Something to think about, whatever holiday you have celebrated, will celebrate or are at the moment recovering from…Perhaps there is someone out there who longs to hear their own life taken apart for its foulness, excess and banality, but I do not know them, and it would be a risky thing to write this blog hoping that there were thousands of such people. Most people (and I do include myself here) who decry the collapse of our culture into rampant consumerism, the environmental disaster that is modern life, and the sadness of our empty collective experience are extremely tedious, and they do so because they enjoy self-righteousness. Whether they do a great deal or nothing to resist and relieve these conditions, they enjoy the sensation that they care more than the rest of us, feel deeper outrage and are the better for it.

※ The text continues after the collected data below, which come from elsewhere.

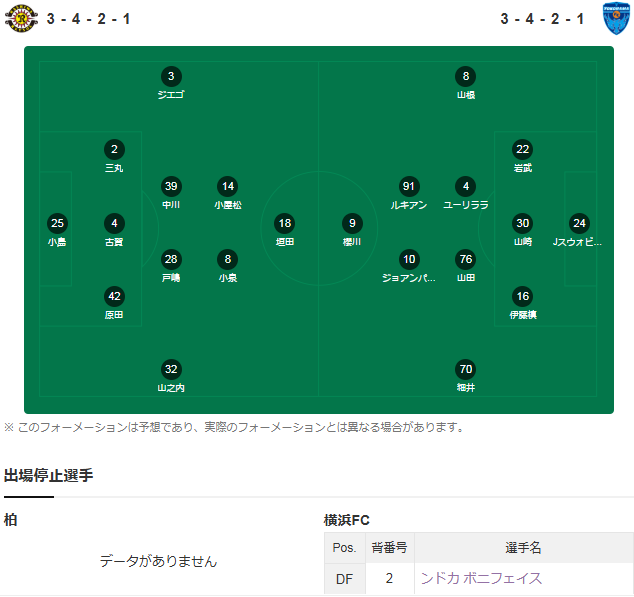Screen dimensions: 634x597
Task: Click player name 古賀
Action: [x=114, y=242]
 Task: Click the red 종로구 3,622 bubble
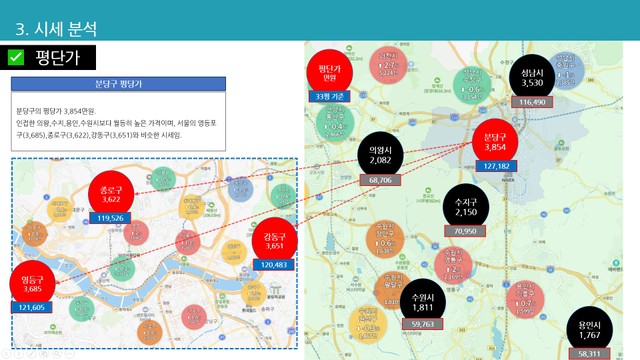click(x=111, y=194)
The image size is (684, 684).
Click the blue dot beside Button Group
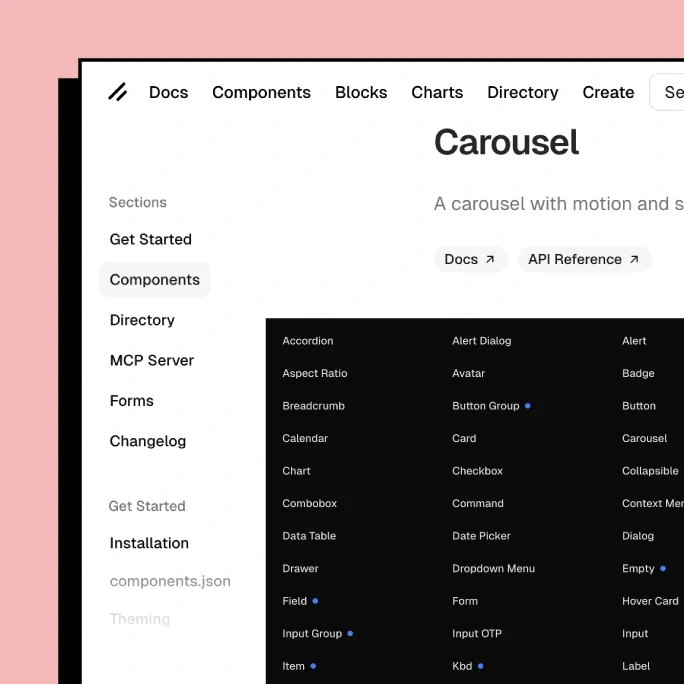point(528,406)
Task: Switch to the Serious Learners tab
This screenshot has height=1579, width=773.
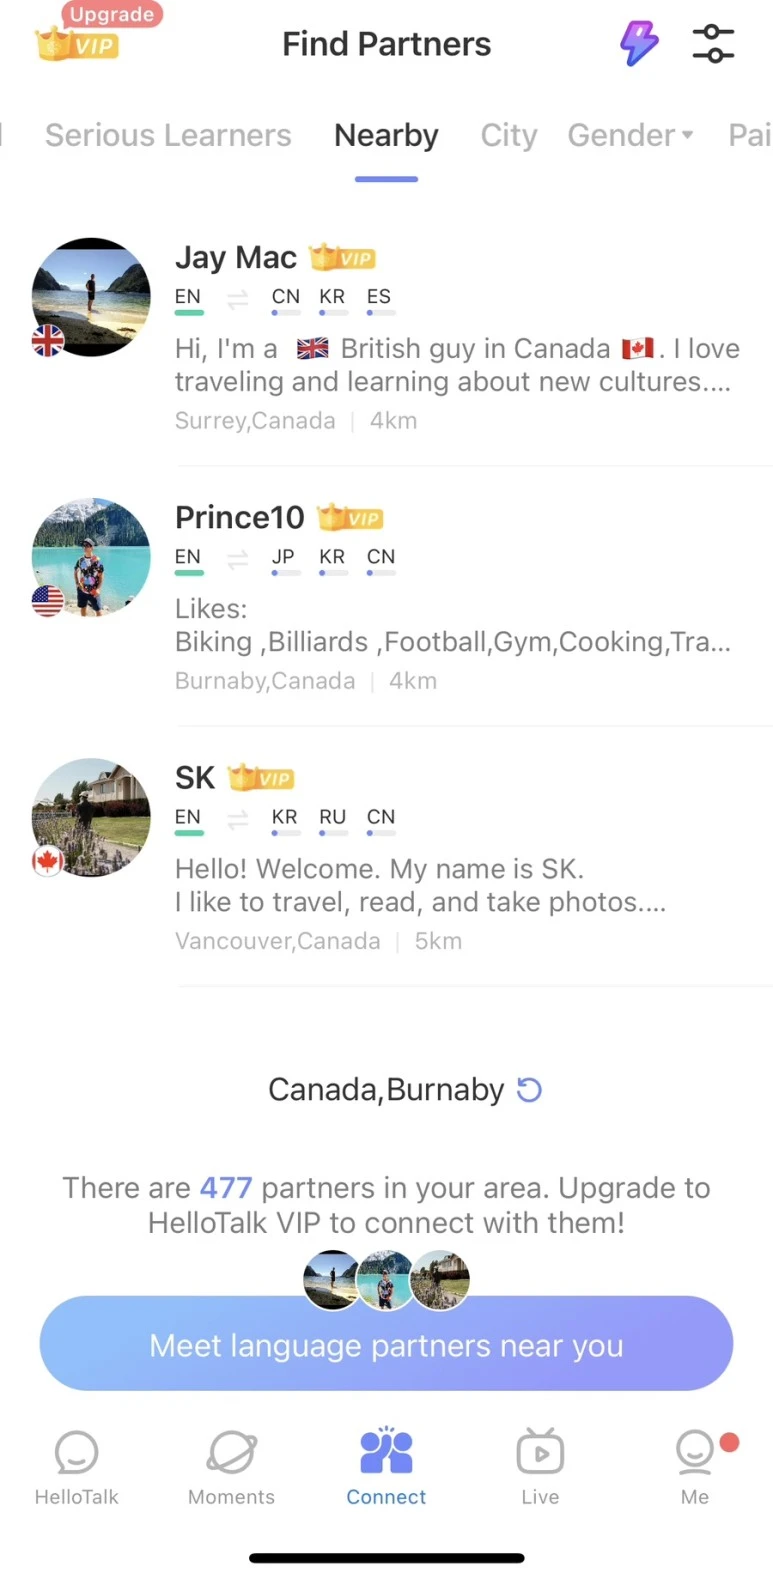Action: coord(168,135)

Outrage and compassion are good qualities, but in themselves, they take us nowhere - we may feel the better for experiencing them, but they alter nothing except our interior state, and when we imagine that what is important is our feelings, or our intentions, we glorify ourselves when we are most unworthy. There are two things better than self-righteousness, better than moral outrage, better than mere abstract compassion: courage and principle.

But I have a hard time fixing the problem of overconsumption, and the fact that our language does not really allow for an alternative way of thinking. I am the origin of the difficulty, abetted by corporations, by the notion that money and trade are what matter most, by the notion that being humane is too hard, by the sense that we cannot really make deep alterations in our state, that we are simply cogs in the wheel. But the bottom line is that I did not have to buy what they sold me. I did not have to buy the barbie dolls, the packaged mini-carrots, the notion that grandparents belong in a home because no one can be there to take care of them. And while I am skeptical, even ironic, about these notions, I also have given in at times, conceeded, kept my pleasures and polluted and enslaved and mistreated others.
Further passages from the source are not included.